27 March 2017

Don’t you get fed up with the over-use of certain words and phrases? As ‘fit for purpose’ and ‘up to speed’ have mercifully faded, top spot in this category at the moment must go to the noun ‘resilience’ (less frequently ‘resiliency’; adjective ‘resilient’). From politicians confronting low poll ratings and premier league managers after being hammered by Chelsea to those representing farmers’ organizations in the aftermath of heavy rain during harvest, just about everybody with a microphone pushed at them by a journalist goes on about how much they admire the ‘resilience’ in the face of adversity of their supporters, lads, or members – by which they mean their refusal to give up or concede defeat and their ability to bounce back. What they describe is indeed admirable, and harried people put on the spot are entitled to clutch at a short, fashionable word that most will understand. There is, however, no excuse for the rest of us, because English is a rich language and the Internet has easily-reached dictionaries of synonyms.

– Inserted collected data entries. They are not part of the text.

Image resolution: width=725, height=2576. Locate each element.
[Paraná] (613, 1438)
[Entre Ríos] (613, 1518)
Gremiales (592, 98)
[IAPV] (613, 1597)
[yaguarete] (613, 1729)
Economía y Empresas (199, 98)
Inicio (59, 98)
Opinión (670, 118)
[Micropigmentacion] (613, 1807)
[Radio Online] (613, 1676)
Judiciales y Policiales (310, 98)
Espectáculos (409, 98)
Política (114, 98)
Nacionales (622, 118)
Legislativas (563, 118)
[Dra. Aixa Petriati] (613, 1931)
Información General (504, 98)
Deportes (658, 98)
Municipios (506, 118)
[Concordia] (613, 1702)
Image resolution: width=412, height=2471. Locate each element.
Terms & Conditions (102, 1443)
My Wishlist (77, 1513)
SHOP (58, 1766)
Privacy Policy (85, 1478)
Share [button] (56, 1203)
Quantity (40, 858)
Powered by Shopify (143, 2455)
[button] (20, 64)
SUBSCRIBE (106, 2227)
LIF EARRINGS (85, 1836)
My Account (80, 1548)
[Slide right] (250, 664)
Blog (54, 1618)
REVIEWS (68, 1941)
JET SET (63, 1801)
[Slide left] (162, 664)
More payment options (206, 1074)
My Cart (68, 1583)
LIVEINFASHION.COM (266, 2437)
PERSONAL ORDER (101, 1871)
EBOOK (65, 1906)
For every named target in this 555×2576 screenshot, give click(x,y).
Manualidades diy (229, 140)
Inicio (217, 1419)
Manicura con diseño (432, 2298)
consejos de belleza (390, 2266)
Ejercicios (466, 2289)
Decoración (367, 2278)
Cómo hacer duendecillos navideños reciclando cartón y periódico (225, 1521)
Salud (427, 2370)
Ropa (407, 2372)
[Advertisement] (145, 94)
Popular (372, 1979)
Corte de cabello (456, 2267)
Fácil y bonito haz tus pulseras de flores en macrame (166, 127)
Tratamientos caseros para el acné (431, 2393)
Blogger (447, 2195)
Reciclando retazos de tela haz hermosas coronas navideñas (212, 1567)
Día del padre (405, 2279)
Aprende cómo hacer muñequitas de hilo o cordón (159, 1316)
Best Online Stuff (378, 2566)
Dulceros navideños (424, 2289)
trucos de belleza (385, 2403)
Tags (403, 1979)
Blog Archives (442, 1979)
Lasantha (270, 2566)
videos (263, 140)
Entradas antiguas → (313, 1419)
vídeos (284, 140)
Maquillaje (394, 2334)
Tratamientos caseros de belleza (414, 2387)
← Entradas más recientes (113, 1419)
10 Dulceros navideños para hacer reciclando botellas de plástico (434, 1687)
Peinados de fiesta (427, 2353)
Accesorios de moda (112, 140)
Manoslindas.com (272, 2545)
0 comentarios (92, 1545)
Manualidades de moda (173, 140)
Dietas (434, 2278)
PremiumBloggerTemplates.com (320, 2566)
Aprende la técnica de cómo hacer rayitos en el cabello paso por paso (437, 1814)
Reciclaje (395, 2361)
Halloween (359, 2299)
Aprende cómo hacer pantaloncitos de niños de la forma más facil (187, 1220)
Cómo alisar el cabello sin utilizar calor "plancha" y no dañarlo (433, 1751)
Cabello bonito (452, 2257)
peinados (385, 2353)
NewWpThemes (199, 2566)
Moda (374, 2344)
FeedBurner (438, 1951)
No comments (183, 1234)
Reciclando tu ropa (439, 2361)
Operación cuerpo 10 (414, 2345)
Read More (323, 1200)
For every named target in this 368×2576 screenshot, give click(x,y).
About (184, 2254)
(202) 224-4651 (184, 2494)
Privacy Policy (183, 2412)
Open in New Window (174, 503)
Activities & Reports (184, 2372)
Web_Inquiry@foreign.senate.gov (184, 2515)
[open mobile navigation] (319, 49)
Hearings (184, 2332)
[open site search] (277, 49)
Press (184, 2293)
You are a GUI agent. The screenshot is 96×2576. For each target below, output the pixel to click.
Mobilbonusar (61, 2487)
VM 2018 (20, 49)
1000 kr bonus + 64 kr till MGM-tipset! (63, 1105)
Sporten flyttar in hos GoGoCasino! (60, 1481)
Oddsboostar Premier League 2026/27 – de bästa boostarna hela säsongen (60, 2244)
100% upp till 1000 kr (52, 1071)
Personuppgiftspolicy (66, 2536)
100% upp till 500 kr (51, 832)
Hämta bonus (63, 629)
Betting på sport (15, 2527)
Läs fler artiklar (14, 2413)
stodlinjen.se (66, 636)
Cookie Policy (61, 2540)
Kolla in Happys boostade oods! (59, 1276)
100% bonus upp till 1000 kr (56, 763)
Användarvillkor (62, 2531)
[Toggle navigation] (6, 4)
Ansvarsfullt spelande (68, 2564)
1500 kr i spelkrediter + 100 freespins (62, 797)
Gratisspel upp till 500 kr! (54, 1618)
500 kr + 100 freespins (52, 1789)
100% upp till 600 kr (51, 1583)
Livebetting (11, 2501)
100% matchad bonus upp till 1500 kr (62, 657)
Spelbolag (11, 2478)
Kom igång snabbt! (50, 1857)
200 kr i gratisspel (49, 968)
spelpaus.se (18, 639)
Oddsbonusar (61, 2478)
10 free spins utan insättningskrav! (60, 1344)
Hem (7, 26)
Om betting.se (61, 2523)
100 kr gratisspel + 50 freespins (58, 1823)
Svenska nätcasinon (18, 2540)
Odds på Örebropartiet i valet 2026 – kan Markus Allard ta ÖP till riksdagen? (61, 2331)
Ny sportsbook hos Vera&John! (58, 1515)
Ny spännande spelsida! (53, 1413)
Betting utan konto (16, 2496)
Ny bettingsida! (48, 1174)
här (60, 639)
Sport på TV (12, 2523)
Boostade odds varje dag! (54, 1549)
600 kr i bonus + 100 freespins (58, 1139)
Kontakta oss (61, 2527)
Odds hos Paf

On it can also be found at a click the text of the stirring Victorian poem ‘Invictus’, with its famous words ‘bloody, but unbowed’. Now there’s the kind of language I wouldn’t mind seeing being repeated … well, for a while. Thanks to its suicide-disposed government (it’s leaving a note at the side of the BREXIT slip road of the A50 on Wednesday 29 March), the British people will soon need to seek comfort from the spirit it invokes.\

PS, 16 November 2020: Space X’s Crew Dragon spacecraft, just successfully launched, is named … you guessed it … ‘Resilience’.